Home again. That alone is cause for celebration. But the “clean out the blood” journey is far from over. For once in my adult life (OK, maybe 2-3 times), I need to become a disciplined person.
The only long-term discipline I ever showed in the last 30-40 years was the willpower to get up every day, get cleaned up and ready for work, make the commute in time for first company meetings, deal with people and problems for the next 10-ish hours, then make the reverse commute home. Some years you could add an air flight or two to that day. I did this every day, without fail, for about 40 years.
But I developed a lifestyle wherein when I was away from work, anything goes. Food, wine, sophomoric evenings spent with drinking buddies, golf days…the pressure valve was off. Party time, and then back to the work discipline for five days.
That lifestyle eventually caught up with me and my changing metabolism. Since retiring from full time employment, I’ve struggled to find a new, better cadence for my days. Turns out I’m going to have to learn to be a daily disciplined person for the first time, fast.
My days for the next three weeks are highly regimented. A detailed 15 minute process for self-administering IV antibiotics is the framework. At 6am, 2pm, and 10pm, I have to go through this process. That means it’s the last thing I do before bedtime and the first thing I do upon rising. With a bonus round at 2pm.

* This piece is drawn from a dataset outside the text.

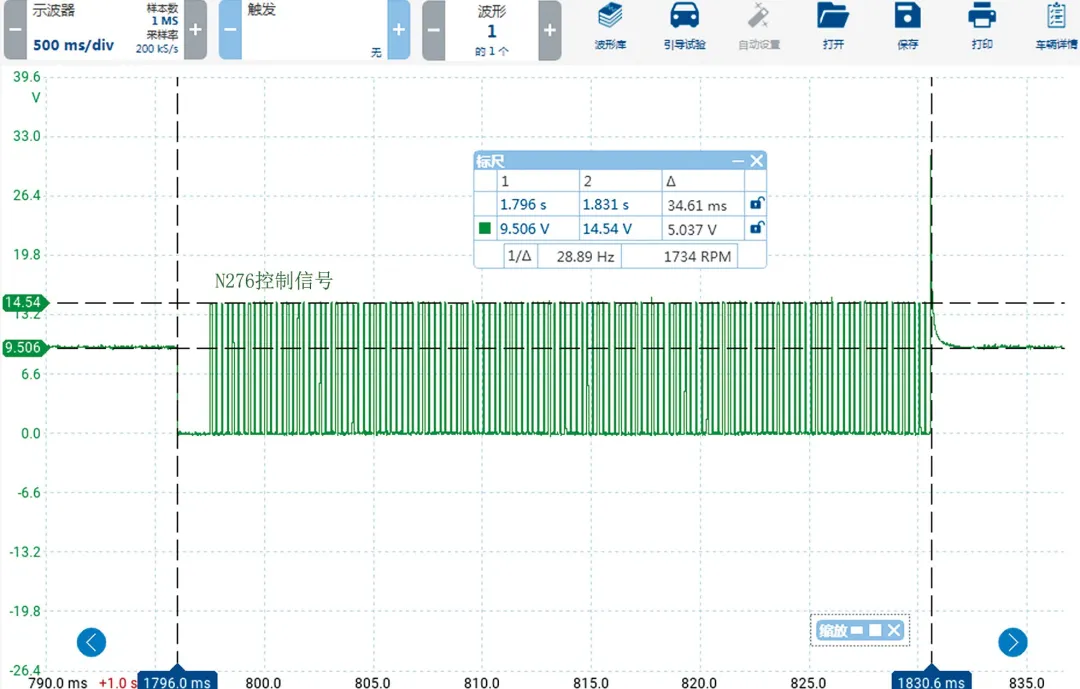Save the waveform using the disk icon
The width and height of the screenshot is (1080, 689).
click(x=907, y=26)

The other part of the discipline impacts the 23 hours per day I’m not self-medicating. No exercise, nothing that will make me sweat and muck up the IV site attached to my arm (a midline, in RN terms). No alcohol. No swimming. No air travel with the midline. And because I can’t exercise, I’m going to need to eat a calorie-restricted diet – otherwise, I’ll trade a bacteria problem for an almost as bad weight/diabetes problem.
On one hand, it’s only three weeks. After that I go to once a day antibiotic pills. On the other hand, it’s an extreme lifestyle change and imposed discipline that starts now. No easing into this. Wish me luck.